> **EXTRAIT DU TEXTE**:
● ● ●
Mardi 28 juillet 2020

- Présidences de M. Vincent Éblé, président de la commission des finances et de M. Alain Milon, président de la commission des affaires sociales -

La réunion est ouverte à 13 h 30.

Audition de M. Éric Doligé, préalable à sa nomination par le Président du Sénat pour siéger au Haut Conseil des finances publiques (HCFP), en application de l'article 11 de la loi organique n° 2012-1403 du 17 décembre 2012 relative à la programmation et à la gouvernance des finances publiques

M. Vincent Éblé, président de la commission des finances. - Nous avons le plaisir d'entendre notre ancien collègue Éric Doligé, que le Président du Sénat envisage de nommer au Haut Conseil des finances publiques (HCFP). En effet, cette nomination ne peut avoir lieu qu'après une « audition publique conjointe » par la commission des affaires sociales et la commission des finances, en application de l'article 11 de la loi organique du 17 décembre 2012 relative à la programmation et à la gouvernance des finances publiques. Notre audition fait l'objet d'une captation vidéo et elle est retransmise sur le site internet du Sénat.
● ● ●
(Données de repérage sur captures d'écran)
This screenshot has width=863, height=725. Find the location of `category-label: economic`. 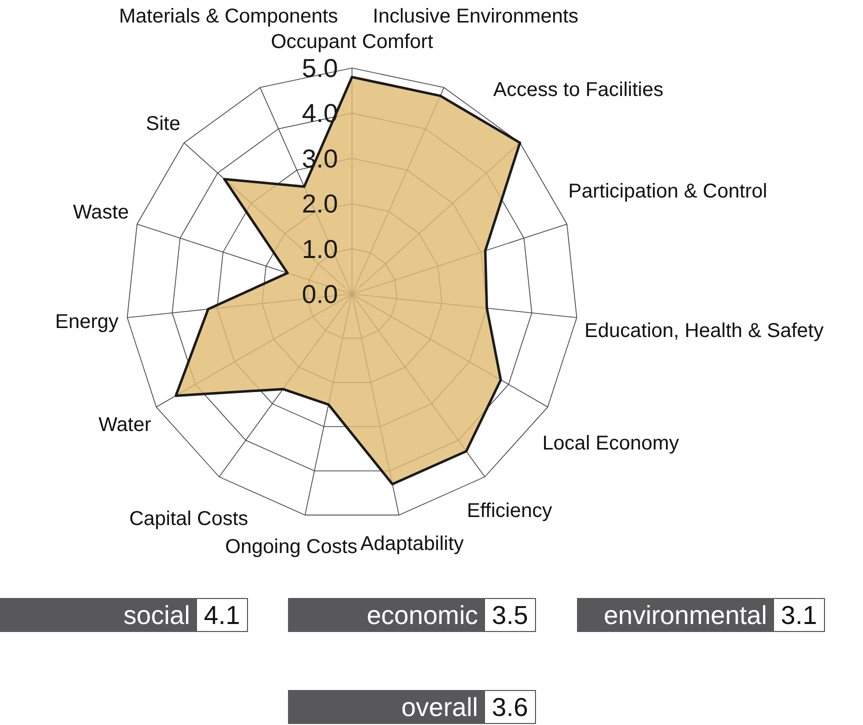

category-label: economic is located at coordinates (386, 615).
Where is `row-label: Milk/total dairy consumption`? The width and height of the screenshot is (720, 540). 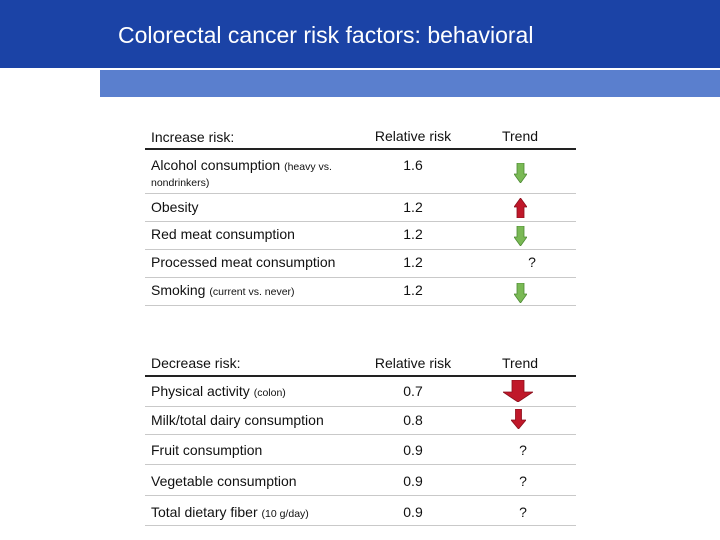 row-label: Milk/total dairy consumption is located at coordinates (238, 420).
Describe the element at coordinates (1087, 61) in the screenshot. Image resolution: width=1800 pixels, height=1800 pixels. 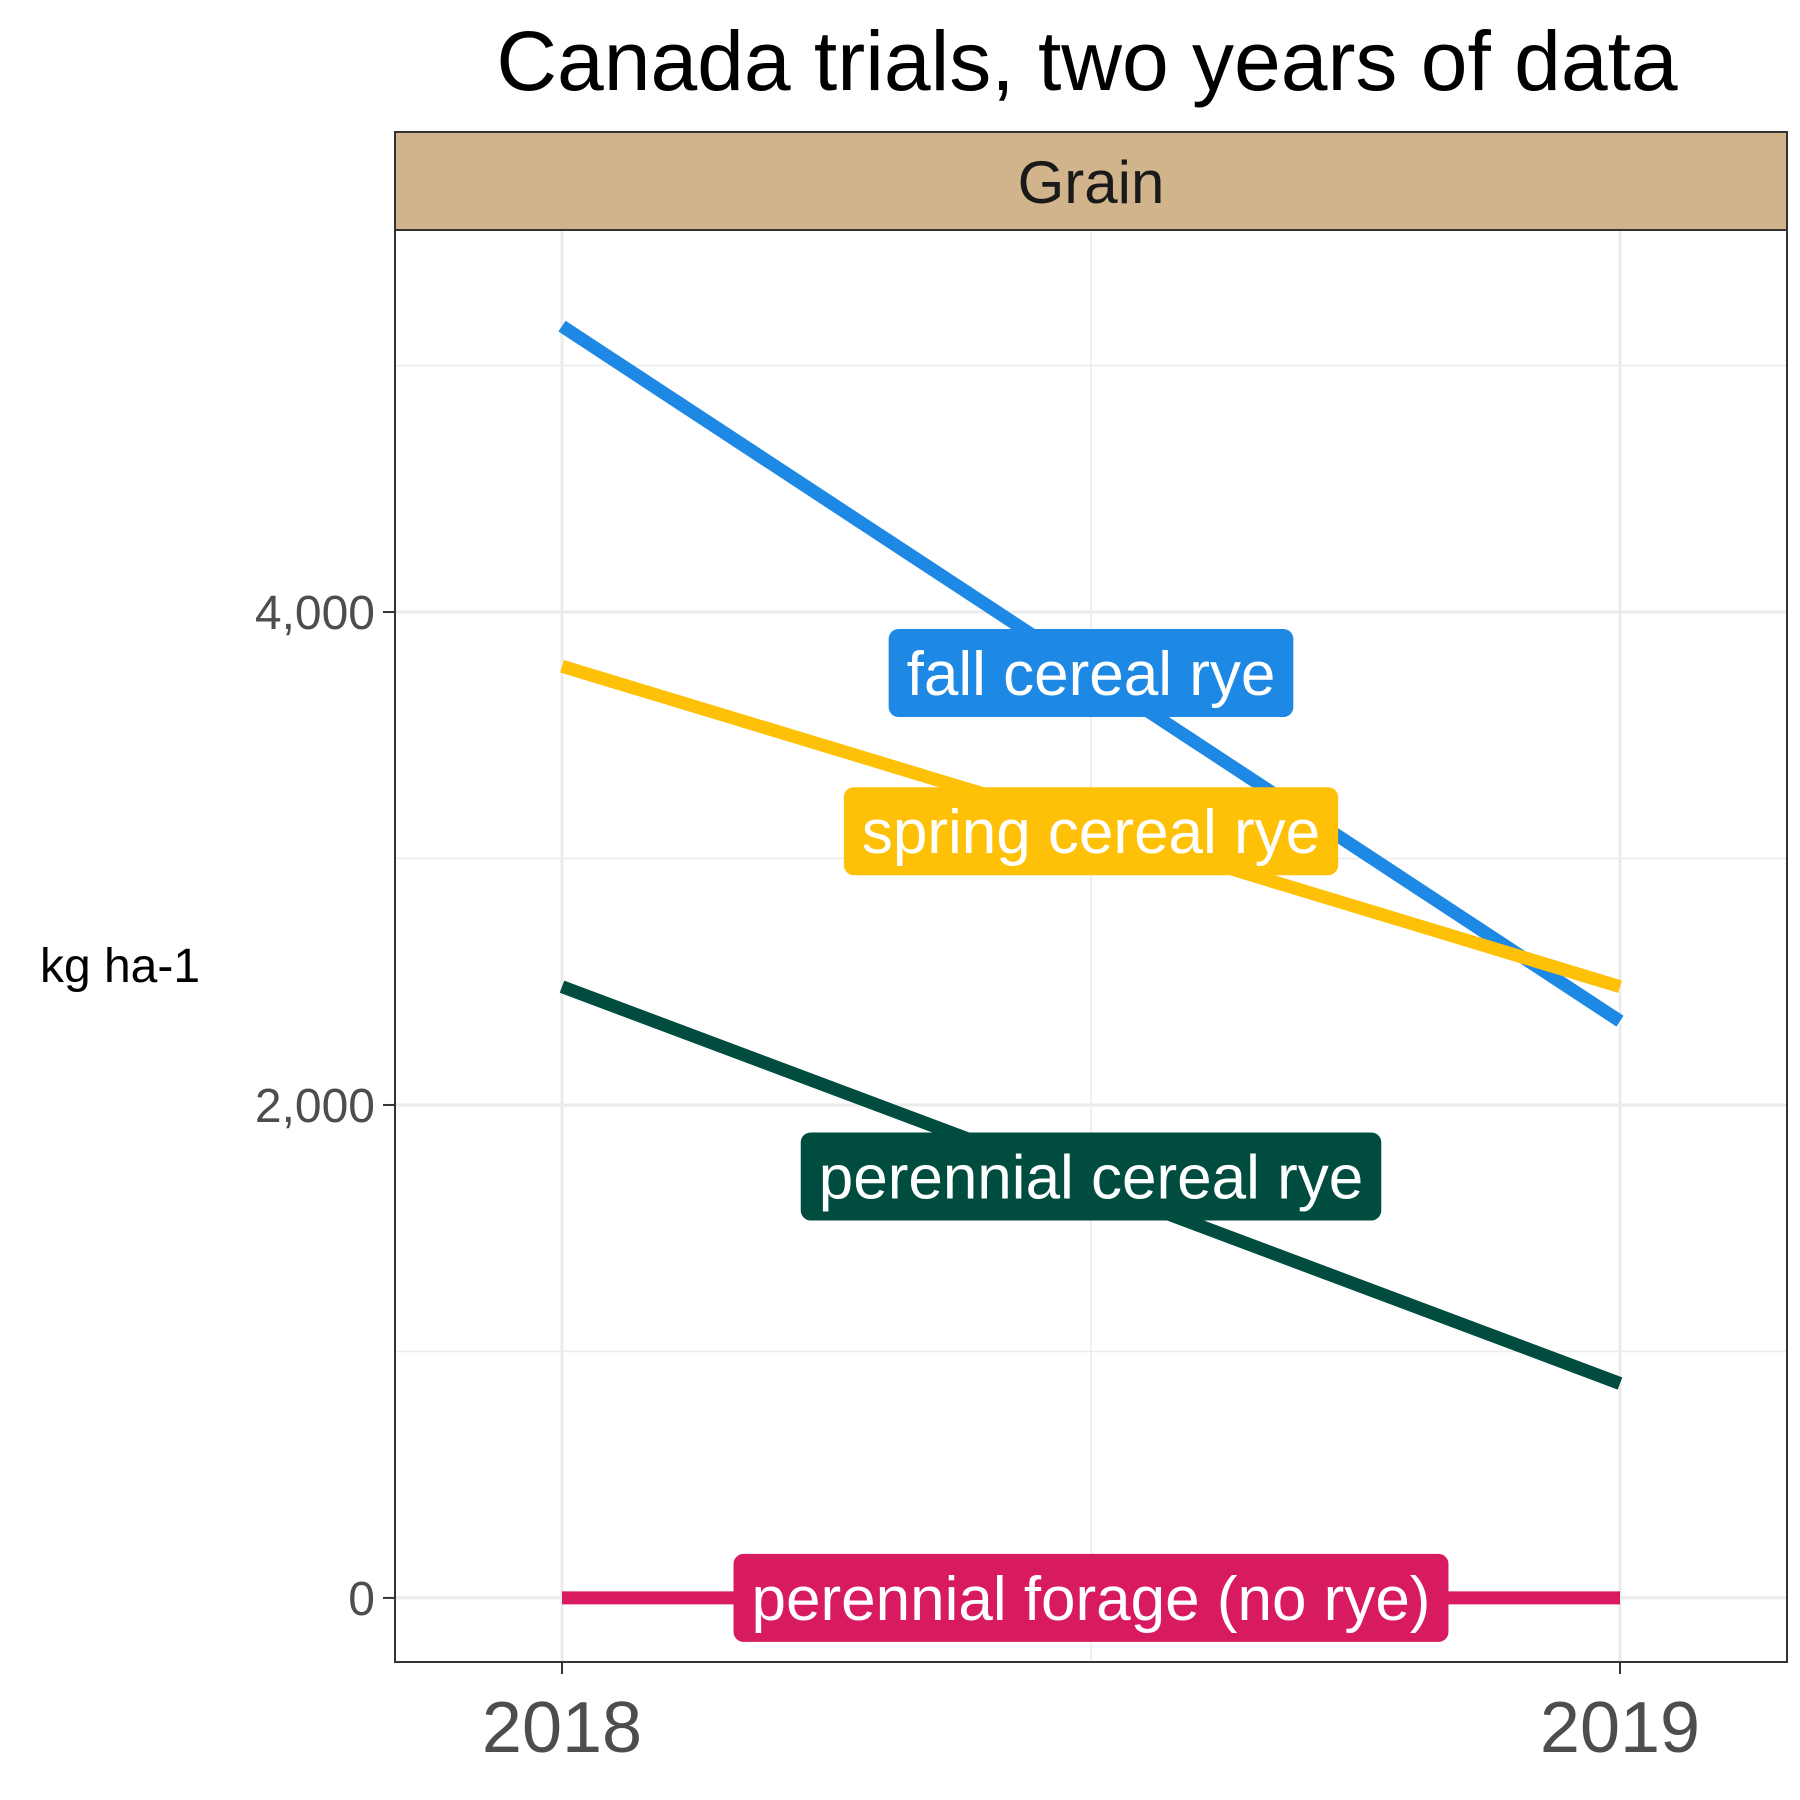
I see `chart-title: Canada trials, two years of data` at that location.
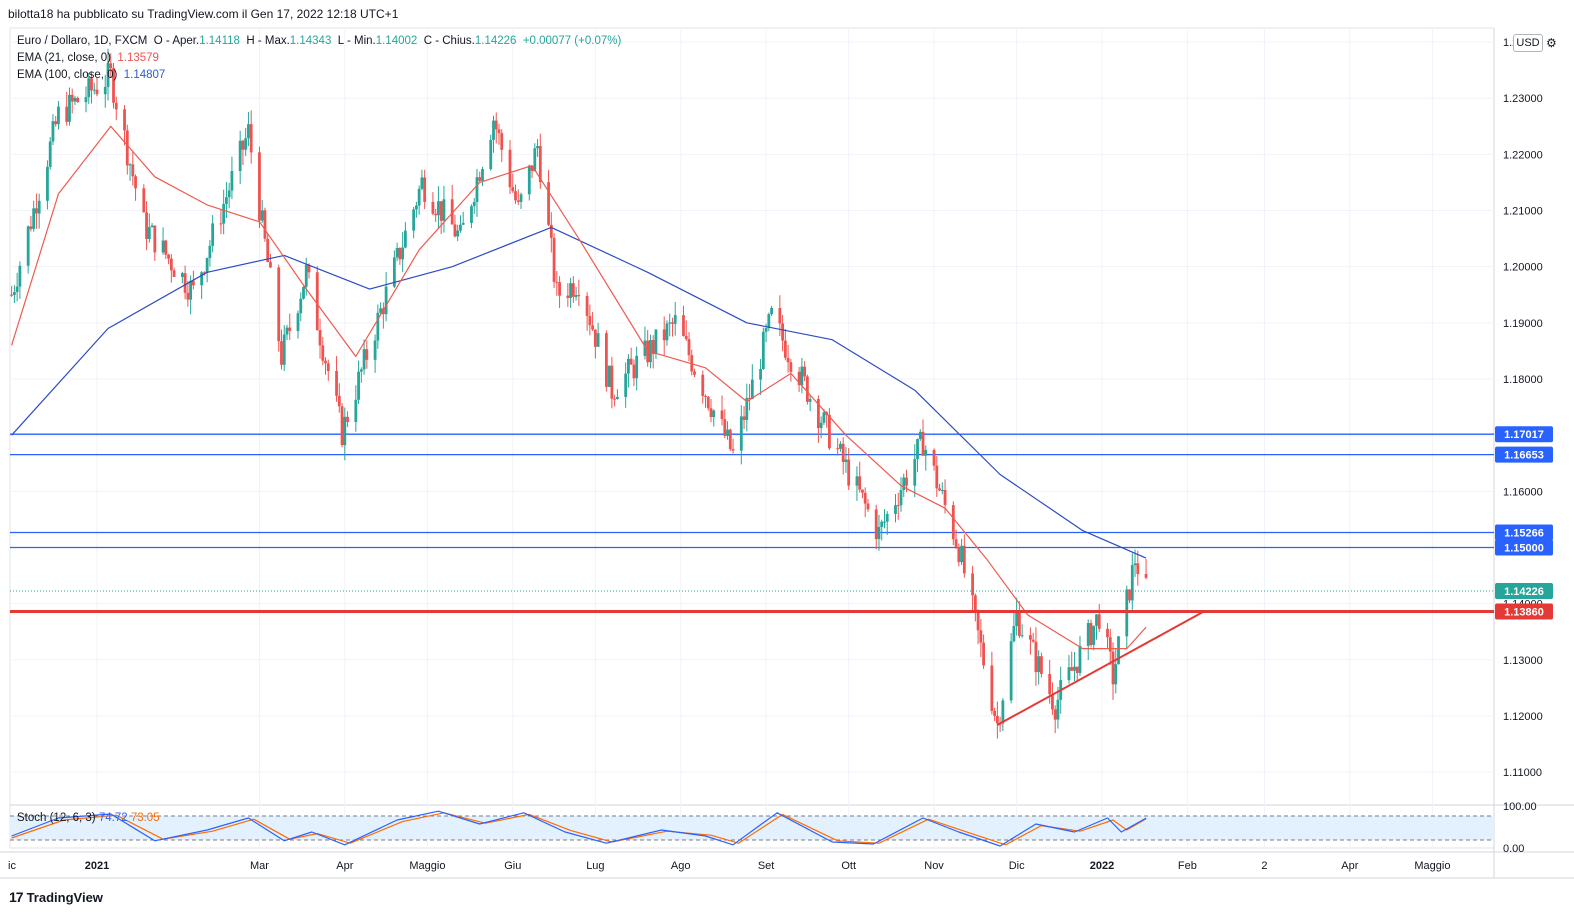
● ● ●
> **CONSIGNE**: Recopiez mot pour mot le passage du compte rendu de l'audition qui va de « M. Vincent Éblé, président de la commission des finances. - Nous » à « internet du Sénat. ».

> **VOTRE RÉPONSE**:
M. Vincent Éblé, président de la commission des finances. - Nous avons le plaisir d'entendre notre ancien collègue Éric Doligé, que le Président du Sénat envisage de nommer au Haut Conseil des finances publiques (HCFP). En effet, cette nomination ne peut avoir lieu qu'après une « audition publique conjointe » par la commission des affaires sociales et la commission des finances, en application de l'article 11 de la loi organique du 17 décembre 2012 relative à la programmation et à la gouvernance des finances publiques. Notre audition fait l'objet d'une captation vidéo et elle est retransmise sur le site internet du Sénat.